## Records for finding items on screens:
__________
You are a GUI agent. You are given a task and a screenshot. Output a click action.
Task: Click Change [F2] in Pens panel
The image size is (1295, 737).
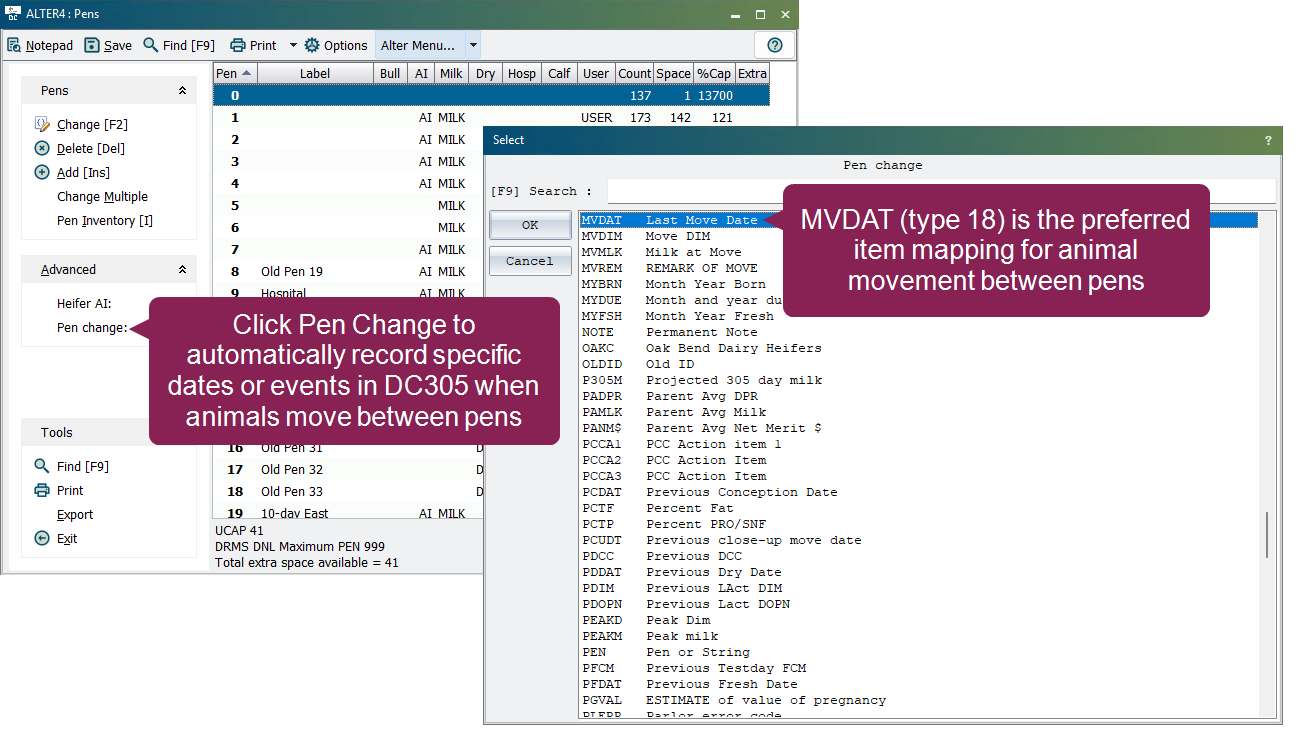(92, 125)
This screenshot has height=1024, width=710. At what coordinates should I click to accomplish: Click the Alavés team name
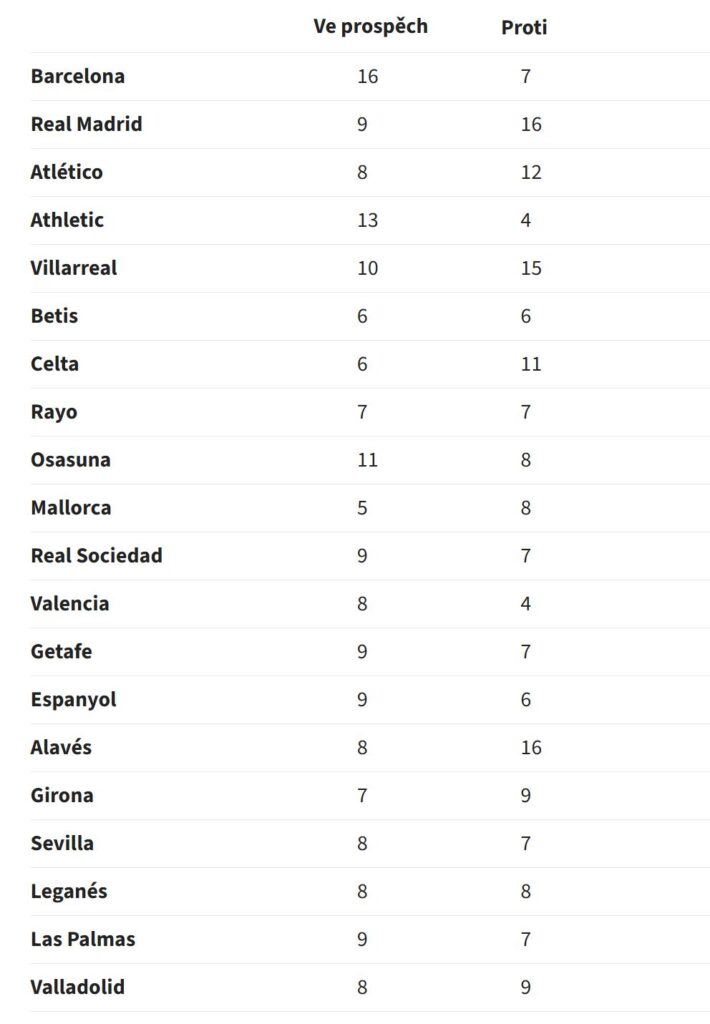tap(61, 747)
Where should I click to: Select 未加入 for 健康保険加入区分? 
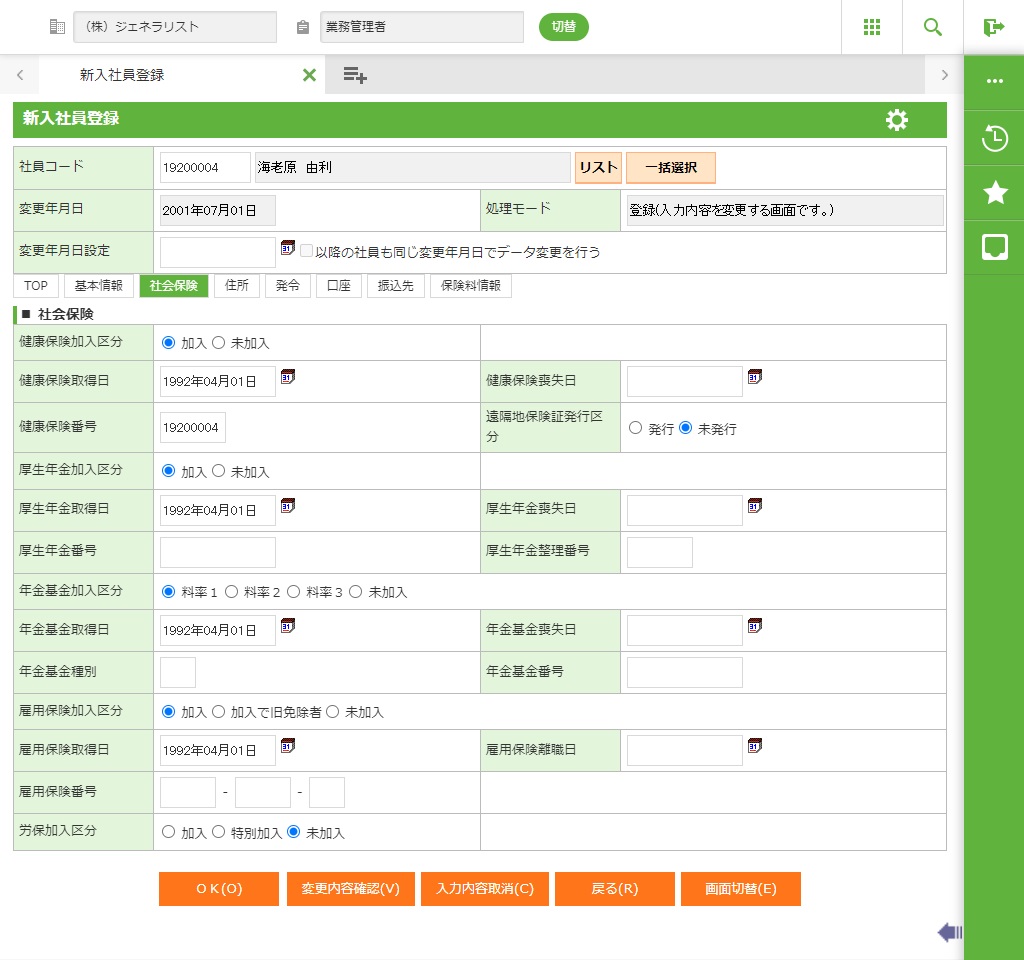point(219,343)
__________
## GIVEN TASK:
Reproduce the data above line for line without changing a word, and leave out the pictures.

## EXERCISE RESPONSE:
You are a GUI agent. You are given a task and a screenshot. Output a click action.
Task: Click Change [F2] in Pens panel
The image size is (1295, 737).
(92, 125)
This screenshot has height=1024, width=710. At what coordinates should I click to accomplish: Click the Alavés team name
tap(61, 747)
Where should I click to: Select 未加入 for 健康保険加入区分? 
point(219,343)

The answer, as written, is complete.